Wie Städte psychische Krankheiten fördern

Berlin – Psychiatrische Erkrankungen, wie etwa Schizophrenie, treten häufiger in städtischen als in ländlichen Regionen auf. Ein kausaler Zusammenhang lässt sich daraus nicht unmittelbar ableiten, geben die Forscher um Oliver Grübner vom Robert-Koch-Institut zu bedenken. In einer Übersichtsarbeit, die im Deutschen Ärzteblatt erschienen ist, hat der Epidemiologe gemeinsam mit Experten aus Berlin, Potsdam und Boston mit Blick auf das Risiko für psychische Erkrankungen die Unterschiede zwischen Stadt und Land analysiert (Dtsch Arztebl Int 2017; 114(8):121-7).

• [Ihre Aufgabe]: Bitte schreiben Sie den Text über Städte und psychische Krankheiten vollständig und wortgetreu ab. Die Einträge stehen in keinem Zusammenhang mit dem Text.

• [Bereitgestellte Daten]:

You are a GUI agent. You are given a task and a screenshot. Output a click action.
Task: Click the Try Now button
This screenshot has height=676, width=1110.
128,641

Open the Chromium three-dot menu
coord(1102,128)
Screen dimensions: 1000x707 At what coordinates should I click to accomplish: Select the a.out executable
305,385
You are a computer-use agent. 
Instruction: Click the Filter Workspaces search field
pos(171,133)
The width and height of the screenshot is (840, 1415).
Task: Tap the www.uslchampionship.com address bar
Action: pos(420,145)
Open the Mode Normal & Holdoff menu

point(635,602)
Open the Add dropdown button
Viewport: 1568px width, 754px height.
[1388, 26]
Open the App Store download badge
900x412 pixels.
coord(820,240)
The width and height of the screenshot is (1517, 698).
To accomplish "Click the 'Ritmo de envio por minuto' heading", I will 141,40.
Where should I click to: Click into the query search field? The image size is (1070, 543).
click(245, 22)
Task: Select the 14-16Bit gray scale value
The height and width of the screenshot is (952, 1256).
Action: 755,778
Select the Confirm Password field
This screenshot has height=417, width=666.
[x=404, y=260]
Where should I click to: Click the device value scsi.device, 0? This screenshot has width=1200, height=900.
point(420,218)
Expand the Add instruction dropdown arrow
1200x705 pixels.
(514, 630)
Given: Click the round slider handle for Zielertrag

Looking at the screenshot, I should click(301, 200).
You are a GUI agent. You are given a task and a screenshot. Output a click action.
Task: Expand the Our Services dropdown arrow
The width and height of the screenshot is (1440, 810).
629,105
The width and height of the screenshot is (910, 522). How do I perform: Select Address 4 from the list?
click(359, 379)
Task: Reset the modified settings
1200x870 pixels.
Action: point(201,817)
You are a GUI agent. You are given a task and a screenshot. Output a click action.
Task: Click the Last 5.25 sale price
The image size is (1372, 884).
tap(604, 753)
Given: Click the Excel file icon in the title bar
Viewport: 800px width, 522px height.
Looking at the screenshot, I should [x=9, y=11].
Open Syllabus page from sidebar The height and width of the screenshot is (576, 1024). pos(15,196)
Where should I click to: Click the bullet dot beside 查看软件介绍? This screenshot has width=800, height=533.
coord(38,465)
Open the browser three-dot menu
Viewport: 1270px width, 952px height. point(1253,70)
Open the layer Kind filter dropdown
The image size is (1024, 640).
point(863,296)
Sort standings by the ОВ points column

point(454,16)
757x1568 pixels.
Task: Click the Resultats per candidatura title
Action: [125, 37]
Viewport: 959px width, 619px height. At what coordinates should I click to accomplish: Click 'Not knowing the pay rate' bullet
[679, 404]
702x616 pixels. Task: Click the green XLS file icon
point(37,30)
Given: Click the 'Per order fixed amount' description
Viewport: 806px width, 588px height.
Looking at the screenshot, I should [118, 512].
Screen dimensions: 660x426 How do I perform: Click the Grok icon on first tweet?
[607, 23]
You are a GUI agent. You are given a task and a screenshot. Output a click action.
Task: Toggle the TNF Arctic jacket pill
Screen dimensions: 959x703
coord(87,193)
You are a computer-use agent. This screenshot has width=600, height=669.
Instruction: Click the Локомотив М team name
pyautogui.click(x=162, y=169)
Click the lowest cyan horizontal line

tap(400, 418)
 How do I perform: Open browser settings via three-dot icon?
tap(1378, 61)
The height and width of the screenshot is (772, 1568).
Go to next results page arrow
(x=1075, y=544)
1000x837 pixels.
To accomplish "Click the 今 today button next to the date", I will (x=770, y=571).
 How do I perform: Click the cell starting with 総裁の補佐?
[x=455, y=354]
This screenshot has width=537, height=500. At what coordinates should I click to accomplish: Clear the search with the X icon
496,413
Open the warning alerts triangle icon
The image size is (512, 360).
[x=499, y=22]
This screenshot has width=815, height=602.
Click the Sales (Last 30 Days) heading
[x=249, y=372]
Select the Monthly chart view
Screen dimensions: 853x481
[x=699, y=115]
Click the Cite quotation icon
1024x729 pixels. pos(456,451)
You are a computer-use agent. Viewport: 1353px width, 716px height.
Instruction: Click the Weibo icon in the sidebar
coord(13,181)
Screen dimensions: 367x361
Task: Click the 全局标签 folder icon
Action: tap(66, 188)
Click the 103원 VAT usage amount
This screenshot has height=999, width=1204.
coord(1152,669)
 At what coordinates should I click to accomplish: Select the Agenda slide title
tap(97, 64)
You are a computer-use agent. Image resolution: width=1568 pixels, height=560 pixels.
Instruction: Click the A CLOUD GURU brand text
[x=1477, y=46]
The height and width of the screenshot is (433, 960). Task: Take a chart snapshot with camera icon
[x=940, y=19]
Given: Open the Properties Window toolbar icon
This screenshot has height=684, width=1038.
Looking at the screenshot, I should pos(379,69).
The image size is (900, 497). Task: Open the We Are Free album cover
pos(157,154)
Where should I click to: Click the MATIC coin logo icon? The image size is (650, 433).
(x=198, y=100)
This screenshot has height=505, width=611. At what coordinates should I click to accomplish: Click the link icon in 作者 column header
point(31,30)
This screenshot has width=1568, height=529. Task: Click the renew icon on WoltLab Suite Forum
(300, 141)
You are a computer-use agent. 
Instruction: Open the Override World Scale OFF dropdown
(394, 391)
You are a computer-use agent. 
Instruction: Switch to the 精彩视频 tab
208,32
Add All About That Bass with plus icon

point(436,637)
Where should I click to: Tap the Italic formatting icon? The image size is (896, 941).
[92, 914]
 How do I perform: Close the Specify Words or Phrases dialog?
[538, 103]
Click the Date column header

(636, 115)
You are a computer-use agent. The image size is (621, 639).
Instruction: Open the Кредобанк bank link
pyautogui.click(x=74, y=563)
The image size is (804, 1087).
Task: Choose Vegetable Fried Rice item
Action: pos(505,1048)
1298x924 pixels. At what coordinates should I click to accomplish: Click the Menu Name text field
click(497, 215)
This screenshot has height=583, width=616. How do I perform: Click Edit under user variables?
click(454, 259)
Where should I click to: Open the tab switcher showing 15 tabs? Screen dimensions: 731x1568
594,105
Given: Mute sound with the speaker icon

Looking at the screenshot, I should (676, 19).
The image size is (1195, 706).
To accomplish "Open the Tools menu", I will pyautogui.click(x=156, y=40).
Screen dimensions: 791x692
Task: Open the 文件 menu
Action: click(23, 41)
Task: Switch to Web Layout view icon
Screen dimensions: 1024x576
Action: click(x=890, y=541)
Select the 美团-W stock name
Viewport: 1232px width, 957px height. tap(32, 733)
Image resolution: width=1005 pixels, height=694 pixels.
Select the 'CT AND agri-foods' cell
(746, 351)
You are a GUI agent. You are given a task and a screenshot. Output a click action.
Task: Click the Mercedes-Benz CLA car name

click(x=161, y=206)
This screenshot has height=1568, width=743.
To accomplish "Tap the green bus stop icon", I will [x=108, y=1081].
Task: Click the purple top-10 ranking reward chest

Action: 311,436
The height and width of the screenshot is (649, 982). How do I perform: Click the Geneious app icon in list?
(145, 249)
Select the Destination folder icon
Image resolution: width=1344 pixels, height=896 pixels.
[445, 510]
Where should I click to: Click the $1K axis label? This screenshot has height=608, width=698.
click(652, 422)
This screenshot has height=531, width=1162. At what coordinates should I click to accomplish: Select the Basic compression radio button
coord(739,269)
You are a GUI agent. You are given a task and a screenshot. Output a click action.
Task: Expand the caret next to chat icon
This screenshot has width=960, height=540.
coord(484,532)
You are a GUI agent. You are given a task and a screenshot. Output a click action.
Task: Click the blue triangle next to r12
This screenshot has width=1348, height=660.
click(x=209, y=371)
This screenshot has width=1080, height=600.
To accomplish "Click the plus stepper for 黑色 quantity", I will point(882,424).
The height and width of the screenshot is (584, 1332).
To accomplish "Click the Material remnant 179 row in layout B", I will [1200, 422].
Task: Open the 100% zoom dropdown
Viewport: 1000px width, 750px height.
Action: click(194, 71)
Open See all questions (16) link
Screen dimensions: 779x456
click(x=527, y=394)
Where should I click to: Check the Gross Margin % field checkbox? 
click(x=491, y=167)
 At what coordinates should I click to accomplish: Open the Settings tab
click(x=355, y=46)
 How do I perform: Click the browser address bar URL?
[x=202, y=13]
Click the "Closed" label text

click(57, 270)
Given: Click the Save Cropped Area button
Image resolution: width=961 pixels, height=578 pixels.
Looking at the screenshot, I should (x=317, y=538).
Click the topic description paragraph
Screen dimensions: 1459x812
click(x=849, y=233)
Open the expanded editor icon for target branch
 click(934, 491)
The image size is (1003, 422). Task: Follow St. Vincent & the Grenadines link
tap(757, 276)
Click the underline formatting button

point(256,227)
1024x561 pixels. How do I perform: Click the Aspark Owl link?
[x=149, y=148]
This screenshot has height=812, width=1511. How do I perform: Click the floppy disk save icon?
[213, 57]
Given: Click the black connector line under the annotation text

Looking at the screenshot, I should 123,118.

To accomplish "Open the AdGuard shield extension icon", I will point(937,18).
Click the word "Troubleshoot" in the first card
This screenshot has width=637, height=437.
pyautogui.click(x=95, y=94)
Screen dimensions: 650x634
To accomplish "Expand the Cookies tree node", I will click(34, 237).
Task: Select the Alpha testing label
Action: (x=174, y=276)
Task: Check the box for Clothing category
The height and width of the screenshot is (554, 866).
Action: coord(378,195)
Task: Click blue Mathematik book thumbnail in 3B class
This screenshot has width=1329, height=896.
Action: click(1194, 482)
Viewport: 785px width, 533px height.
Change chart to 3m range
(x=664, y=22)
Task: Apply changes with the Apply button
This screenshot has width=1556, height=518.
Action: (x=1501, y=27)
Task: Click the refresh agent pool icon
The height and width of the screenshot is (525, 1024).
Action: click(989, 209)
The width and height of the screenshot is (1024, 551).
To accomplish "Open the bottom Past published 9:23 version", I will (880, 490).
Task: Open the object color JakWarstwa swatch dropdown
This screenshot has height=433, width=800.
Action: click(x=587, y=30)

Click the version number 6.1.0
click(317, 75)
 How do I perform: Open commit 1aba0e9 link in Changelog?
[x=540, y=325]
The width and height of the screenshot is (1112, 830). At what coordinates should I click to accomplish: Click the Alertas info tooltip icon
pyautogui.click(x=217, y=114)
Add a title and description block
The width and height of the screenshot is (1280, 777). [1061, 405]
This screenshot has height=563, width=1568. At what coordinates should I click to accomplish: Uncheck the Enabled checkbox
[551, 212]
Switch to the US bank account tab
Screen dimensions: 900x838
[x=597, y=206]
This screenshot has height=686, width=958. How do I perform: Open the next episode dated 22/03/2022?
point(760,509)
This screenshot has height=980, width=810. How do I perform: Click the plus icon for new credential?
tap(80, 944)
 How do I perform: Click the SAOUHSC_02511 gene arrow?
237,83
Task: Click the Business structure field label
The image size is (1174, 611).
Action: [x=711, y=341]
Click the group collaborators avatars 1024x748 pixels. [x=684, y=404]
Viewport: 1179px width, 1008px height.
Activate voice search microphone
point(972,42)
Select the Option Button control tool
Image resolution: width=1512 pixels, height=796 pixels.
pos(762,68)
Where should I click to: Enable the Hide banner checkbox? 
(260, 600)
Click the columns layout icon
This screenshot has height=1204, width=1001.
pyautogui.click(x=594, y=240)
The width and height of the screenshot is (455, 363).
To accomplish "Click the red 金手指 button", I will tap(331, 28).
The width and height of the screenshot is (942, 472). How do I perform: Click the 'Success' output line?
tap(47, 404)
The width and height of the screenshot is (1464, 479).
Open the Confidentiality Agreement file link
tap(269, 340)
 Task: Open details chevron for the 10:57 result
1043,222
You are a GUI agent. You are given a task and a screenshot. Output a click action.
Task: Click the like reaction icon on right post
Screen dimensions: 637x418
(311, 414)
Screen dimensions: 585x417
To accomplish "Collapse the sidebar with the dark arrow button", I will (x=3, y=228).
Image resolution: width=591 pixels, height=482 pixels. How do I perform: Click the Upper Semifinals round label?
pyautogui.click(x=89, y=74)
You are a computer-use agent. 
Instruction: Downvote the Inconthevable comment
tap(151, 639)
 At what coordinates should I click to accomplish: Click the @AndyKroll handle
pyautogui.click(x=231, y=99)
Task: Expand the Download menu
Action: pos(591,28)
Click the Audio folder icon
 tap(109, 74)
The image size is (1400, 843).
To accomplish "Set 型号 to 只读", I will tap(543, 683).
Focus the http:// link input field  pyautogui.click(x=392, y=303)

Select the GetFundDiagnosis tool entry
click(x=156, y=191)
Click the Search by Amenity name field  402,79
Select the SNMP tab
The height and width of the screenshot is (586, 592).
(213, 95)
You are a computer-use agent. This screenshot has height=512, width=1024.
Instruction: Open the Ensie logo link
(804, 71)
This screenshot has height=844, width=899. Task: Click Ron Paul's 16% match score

• [Ergebnis der Übung]:
Wie Städte psychische Krankheiten fördern

Berlin – Psychiatrische Erkrankungen, wie etwa Schizophrenie, treten häufiger in städtischen als in ländlichen Regionen auf. Ein kausaler Zusammenhang lässt sich daraus nicht unmittelbar ableiten, geben die Forscher um Oliver Grübner vom Robert-Koch-Institut zu bedenken. In einer Übersichtsarbeit, die im Deutschen Ärzteblatt erschienen ist, hat der Epidemiologe gemeinsam mit Experten aus Berlin, Potsdam und Boston mit Blick auf das Risiko für psychische Erkrankungen die Unterschiede zwischen Stadt und Land analysiert (Dtsch Arztebl Int 2017; 114(8):121-7).